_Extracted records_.
┌──

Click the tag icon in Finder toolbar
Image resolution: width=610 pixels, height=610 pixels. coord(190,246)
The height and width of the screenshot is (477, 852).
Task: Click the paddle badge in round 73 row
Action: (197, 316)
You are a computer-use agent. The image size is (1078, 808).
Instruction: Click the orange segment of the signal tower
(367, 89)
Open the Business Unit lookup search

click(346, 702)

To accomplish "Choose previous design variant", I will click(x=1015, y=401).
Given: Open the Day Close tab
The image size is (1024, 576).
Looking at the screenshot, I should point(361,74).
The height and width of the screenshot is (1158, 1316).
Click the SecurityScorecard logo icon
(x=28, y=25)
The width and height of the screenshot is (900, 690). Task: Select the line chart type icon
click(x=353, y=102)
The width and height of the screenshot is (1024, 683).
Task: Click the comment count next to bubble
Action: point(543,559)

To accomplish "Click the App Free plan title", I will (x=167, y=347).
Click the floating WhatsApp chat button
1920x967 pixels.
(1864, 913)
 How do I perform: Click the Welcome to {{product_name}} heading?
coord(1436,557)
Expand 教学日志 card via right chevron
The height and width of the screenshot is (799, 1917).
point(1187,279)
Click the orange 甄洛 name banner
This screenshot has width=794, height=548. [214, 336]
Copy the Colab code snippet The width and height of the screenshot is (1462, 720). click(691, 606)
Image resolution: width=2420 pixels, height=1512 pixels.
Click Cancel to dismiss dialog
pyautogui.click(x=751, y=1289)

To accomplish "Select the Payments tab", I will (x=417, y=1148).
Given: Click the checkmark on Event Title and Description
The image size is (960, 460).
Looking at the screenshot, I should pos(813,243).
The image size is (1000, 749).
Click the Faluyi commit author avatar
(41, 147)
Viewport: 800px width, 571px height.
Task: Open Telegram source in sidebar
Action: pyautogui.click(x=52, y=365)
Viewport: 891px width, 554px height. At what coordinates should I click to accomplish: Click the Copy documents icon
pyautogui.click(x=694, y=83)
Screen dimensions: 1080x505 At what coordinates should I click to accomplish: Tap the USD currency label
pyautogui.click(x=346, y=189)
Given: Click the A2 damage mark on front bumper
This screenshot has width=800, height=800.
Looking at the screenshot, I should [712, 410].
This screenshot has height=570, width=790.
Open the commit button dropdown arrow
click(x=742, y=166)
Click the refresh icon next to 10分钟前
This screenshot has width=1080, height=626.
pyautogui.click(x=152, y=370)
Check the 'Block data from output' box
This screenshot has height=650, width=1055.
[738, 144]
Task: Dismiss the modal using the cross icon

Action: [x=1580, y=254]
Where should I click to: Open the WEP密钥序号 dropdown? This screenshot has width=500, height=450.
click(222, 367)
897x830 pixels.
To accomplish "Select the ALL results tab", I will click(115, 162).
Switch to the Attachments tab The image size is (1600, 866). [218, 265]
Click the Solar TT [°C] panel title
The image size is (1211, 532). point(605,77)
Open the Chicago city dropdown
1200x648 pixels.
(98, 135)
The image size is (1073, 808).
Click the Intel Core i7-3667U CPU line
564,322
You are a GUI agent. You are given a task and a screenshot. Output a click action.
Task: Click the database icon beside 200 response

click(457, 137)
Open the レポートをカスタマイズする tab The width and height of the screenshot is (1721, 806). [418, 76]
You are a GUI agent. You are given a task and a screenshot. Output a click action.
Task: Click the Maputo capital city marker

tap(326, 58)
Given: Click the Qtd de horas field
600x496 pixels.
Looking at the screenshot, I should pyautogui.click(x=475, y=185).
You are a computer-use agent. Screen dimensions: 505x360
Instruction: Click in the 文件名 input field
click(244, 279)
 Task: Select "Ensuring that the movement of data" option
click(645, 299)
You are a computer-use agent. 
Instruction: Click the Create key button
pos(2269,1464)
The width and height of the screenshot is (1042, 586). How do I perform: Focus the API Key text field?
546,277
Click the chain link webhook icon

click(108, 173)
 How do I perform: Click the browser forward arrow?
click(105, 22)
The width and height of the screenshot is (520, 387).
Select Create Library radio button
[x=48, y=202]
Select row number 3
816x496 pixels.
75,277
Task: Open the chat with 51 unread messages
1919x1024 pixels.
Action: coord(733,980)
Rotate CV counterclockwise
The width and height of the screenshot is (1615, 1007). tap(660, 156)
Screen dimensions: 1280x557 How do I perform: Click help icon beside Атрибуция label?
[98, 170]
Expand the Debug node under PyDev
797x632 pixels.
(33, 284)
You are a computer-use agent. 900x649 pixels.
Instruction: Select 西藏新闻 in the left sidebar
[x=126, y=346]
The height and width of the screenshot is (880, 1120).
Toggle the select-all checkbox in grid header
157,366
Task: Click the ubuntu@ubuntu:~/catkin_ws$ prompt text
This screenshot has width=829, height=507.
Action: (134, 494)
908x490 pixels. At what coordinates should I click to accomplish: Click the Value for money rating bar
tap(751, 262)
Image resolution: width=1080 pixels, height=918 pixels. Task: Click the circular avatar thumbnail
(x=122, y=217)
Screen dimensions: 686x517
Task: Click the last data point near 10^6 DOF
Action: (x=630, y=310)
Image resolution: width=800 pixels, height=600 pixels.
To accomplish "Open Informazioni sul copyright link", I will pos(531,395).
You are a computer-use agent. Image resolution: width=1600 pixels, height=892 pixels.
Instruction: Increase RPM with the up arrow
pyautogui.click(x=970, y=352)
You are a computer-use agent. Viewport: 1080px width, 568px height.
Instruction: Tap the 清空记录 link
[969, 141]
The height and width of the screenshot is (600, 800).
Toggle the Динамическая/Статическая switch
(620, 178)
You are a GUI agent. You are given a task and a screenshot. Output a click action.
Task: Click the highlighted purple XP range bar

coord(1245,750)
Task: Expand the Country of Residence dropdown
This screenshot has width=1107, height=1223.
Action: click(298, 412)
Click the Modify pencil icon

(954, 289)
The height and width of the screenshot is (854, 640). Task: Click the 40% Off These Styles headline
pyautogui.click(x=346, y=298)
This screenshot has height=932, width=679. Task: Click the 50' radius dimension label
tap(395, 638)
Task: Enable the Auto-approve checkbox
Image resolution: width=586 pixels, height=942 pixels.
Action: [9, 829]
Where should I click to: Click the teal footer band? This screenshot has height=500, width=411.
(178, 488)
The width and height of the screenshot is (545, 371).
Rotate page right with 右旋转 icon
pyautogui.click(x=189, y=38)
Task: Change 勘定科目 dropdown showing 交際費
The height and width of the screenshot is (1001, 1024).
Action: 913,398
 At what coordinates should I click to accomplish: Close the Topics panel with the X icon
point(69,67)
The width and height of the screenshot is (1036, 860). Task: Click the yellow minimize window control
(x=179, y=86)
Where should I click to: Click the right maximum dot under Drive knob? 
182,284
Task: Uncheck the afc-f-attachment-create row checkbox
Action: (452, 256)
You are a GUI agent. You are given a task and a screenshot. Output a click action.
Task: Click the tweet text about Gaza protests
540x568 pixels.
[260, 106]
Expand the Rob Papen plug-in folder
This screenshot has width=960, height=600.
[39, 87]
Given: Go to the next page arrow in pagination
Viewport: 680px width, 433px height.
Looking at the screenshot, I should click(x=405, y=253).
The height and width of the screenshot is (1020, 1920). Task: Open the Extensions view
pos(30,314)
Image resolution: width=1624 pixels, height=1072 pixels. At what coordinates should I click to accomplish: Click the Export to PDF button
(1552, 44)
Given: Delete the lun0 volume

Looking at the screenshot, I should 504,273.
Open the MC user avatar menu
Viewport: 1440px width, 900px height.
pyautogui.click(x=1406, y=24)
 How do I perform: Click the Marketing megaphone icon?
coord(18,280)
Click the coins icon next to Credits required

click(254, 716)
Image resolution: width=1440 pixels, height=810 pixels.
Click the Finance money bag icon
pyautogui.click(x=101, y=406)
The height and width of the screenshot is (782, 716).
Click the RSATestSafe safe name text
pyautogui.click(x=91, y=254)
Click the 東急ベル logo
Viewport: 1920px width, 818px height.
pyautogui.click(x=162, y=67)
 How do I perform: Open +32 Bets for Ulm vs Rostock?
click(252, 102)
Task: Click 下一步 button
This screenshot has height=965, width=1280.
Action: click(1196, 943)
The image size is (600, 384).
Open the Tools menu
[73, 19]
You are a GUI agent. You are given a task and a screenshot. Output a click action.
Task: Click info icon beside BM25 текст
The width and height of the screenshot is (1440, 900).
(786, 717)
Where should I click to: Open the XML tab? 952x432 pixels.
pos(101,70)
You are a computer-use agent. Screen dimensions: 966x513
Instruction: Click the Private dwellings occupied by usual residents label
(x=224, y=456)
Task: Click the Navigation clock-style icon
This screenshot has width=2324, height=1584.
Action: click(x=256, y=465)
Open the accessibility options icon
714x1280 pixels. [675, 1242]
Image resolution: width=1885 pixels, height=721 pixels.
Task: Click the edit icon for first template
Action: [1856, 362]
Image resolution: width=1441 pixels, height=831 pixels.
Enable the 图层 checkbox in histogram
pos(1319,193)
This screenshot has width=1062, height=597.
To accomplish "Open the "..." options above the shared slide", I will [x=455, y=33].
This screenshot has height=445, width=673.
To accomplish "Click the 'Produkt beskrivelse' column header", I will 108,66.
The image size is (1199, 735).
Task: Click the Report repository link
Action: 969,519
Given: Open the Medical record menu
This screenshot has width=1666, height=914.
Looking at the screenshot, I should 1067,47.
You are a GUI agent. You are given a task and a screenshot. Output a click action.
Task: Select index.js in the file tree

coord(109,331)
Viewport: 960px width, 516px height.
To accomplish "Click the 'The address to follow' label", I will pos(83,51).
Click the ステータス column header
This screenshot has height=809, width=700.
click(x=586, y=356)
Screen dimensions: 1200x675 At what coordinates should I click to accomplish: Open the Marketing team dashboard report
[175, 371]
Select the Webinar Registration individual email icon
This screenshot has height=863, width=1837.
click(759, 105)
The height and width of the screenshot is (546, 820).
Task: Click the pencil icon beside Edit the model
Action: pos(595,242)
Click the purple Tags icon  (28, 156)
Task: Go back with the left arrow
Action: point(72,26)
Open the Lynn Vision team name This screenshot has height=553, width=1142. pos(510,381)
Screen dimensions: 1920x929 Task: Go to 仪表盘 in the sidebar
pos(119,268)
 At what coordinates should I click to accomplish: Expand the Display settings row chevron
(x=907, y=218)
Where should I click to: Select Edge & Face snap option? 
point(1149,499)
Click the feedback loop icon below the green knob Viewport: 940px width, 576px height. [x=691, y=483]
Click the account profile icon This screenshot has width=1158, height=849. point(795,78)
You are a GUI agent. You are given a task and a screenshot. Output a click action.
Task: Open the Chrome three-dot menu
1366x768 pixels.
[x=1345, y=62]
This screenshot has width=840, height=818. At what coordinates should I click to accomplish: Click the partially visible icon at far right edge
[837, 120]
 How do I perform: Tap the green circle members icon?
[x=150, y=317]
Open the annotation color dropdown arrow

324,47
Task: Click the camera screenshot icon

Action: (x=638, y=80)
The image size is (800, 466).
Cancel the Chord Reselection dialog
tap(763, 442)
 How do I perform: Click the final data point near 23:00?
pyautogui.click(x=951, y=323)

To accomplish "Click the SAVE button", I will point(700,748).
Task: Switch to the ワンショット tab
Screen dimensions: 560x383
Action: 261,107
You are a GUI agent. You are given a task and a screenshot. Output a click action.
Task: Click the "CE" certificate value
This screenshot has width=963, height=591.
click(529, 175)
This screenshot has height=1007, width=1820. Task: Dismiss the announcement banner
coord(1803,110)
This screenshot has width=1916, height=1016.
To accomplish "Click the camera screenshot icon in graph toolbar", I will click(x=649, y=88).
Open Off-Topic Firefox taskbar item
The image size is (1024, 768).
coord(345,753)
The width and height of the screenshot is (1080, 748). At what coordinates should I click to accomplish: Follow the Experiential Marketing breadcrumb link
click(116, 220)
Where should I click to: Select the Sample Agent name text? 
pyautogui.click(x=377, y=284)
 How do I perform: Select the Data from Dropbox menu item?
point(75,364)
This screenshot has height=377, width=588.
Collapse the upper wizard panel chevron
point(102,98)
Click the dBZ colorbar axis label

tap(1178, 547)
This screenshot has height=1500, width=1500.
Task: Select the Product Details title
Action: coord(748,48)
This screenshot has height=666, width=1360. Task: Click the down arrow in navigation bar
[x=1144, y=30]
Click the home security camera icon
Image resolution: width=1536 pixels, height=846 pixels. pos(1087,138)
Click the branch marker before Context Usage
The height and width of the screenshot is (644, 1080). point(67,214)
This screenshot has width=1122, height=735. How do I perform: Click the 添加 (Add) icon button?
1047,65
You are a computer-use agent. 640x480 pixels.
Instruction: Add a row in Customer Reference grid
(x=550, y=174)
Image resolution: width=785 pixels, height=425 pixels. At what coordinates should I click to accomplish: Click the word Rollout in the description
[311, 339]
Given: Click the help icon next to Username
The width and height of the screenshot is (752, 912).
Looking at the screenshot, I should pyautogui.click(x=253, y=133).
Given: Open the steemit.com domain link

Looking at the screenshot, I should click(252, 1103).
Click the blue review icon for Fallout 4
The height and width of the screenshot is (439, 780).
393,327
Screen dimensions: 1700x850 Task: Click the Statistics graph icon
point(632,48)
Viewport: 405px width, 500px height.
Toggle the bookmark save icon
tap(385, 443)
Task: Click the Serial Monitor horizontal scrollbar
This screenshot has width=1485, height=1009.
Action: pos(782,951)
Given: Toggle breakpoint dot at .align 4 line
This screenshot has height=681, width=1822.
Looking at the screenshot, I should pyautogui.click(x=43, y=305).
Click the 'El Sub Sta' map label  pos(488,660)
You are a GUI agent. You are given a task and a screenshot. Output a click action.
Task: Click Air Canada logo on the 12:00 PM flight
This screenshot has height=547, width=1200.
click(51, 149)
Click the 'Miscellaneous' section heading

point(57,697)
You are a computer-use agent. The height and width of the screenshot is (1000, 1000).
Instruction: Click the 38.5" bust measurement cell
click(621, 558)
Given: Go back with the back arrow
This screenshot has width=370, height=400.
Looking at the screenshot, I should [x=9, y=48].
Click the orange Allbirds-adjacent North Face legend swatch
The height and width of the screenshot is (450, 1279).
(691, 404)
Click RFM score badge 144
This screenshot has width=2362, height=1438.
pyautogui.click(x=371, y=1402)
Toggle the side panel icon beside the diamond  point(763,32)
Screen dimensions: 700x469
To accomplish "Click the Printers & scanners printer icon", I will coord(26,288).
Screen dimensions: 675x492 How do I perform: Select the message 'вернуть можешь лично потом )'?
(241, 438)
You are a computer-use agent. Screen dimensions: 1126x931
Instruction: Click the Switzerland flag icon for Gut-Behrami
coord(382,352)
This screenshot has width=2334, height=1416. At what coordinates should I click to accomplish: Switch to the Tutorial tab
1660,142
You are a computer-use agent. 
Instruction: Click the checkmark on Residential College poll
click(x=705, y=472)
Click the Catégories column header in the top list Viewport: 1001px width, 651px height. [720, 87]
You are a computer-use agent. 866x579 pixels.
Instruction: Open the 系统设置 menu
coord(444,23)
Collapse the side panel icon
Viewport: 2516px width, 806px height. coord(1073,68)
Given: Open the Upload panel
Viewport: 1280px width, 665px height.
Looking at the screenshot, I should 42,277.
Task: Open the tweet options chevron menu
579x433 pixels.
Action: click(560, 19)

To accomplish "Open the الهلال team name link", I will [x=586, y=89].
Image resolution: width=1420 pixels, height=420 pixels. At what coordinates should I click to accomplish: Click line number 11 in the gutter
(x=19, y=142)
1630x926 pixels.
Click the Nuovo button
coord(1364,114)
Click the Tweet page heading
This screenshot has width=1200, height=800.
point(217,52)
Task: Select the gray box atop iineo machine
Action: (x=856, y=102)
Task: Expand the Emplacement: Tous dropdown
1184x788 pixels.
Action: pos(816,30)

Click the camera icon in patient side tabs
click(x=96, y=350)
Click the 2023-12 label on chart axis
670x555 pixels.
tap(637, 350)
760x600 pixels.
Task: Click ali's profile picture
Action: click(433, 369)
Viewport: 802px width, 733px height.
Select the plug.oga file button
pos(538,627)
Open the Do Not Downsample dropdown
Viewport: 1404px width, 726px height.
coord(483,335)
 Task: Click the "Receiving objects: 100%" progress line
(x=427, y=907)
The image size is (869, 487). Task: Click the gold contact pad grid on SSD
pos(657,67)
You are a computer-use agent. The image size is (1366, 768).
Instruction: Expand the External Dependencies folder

└──

_The problem_. If a line in the records contains the word "folder", copy it out.

_Result of this exercise_.
Expand the Rob Papen plug-in folder
Instruction: Expand the External Dependencies folder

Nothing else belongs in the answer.